Наступило неловкое молчание.
Мессир Бонифаций:
— Чем мы можем вас привлечь, чтобы вы были с нами?
Дандоло ответил не задумываясь, и я понял, что он обдумывал этот вариант, как только стало ясно, к чему клонит Бонифаций.
— Во-первых, мы должны определить, как оценивать выплату, ибо серебряная марка стоит четыре византийские монеты. Мы не согласны, получить награду в византийских деньгах, счет должен идти на чистое серебро.
— Принято, — подал голос германский посол.
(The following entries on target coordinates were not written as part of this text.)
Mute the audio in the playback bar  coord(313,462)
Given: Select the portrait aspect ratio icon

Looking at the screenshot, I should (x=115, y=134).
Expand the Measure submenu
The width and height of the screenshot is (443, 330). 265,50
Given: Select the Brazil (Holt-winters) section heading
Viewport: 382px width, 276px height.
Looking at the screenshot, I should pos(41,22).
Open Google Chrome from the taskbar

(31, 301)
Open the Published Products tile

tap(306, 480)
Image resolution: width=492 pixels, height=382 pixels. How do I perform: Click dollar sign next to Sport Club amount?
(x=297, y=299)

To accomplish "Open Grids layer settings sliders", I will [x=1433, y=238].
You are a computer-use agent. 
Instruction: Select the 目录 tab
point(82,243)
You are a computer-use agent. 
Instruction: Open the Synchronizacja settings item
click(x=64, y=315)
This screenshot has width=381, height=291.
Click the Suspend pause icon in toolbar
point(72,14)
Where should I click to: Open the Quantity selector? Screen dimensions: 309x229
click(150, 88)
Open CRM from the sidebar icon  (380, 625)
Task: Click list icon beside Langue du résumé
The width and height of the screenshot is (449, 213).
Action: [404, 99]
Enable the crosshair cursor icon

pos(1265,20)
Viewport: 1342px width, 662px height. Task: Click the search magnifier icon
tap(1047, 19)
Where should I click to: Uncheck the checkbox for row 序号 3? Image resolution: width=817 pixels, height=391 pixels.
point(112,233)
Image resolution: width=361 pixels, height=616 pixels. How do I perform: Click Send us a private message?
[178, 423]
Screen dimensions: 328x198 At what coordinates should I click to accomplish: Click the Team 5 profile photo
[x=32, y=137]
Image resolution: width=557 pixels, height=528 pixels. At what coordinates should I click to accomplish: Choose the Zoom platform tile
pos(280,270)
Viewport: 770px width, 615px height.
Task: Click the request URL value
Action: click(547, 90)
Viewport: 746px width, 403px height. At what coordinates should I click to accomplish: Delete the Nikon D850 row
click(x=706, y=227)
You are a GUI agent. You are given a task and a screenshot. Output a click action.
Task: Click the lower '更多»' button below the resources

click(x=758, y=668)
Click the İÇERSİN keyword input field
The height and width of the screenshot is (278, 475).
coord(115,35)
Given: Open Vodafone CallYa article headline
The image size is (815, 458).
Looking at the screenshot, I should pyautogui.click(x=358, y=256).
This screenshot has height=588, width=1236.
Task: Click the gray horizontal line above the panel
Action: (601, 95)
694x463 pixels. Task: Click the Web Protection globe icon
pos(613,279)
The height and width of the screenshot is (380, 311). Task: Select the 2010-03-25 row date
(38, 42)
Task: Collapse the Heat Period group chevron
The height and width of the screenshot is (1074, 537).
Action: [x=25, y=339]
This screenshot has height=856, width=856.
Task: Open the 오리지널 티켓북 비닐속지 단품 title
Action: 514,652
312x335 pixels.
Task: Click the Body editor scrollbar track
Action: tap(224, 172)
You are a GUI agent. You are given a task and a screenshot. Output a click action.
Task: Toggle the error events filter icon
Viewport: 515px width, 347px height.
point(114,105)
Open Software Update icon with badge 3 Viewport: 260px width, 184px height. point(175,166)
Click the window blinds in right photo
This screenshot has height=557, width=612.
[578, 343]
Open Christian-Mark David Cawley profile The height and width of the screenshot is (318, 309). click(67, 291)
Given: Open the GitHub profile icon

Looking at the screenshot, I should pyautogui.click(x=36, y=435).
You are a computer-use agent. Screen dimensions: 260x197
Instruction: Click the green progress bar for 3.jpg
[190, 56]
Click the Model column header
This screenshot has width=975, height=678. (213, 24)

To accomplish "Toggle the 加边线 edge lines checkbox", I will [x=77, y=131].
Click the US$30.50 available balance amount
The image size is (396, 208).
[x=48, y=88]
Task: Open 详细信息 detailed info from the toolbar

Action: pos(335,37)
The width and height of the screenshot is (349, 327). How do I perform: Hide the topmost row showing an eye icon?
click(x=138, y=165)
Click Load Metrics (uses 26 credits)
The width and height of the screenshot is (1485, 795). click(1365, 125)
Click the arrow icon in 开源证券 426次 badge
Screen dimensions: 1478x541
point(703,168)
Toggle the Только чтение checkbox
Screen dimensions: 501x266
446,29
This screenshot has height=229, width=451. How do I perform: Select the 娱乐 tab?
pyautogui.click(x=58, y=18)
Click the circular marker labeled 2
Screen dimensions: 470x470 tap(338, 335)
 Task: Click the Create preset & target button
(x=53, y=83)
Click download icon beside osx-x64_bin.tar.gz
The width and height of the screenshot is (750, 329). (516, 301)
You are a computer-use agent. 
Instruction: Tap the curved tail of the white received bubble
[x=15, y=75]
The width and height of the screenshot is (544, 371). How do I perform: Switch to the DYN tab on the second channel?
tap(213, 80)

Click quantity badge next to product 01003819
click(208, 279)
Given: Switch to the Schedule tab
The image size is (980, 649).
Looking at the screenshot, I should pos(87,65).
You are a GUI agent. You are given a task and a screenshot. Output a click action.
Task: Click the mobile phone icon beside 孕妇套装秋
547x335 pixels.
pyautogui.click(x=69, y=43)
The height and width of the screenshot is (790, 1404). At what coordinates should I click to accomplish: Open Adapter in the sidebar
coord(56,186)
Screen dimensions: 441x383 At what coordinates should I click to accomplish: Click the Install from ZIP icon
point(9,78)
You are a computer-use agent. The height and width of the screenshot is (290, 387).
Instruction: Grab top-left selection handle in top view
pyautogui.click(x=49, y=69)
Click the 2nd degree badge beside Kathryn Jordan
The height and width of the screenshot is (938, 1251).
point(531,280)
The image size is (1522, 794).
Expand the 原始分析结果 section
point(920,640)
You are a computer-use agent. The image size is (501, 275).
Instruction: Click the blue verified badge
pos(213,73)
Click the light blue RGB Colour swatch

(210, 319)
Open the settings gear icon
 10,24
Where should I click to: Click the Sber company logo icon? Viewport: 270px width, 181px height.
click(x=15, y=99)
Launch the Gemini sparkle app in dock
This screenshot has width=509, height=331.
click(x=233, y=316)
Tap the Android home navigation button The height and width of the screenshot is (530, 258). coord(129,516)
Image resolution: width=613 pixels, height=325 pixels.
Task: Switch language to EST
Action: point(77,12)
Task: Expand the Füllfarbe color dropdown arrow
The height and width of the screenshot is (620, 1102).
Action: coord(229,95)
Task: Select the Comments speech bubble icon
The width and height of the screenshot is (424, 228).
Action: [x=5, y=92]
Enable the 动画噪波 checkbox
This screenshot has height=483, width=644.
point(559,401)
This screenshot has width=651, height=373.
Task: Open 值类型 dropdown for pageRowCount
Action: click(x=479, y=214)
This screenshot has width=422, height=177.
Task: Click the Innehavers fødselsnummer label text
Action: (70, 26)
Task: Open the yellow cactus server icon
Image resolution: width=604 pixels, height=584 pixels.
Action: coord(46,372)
— И что более важно, — продолжал Дандоло, — мы должны совершенно ясно объяснить как нашим людям, так и горожанам, что выступаем не против самого города, а только против его правителя. Алексея должны принять радостно, его возвращение и восхождение на трон должно восприниматься как благо для города. В Византии всегда было популярно цареубийство. Если его восстановить на троне силой, этаким новым тираном, он не усидит на нем даже до вечера. И тогда он не сумеет расплатиться с нами, как обещал, и все торговые начинания окажутся под угрозой. Все должно пройти так, чтобы жители восприняли нас освободителями, а не захватчиками.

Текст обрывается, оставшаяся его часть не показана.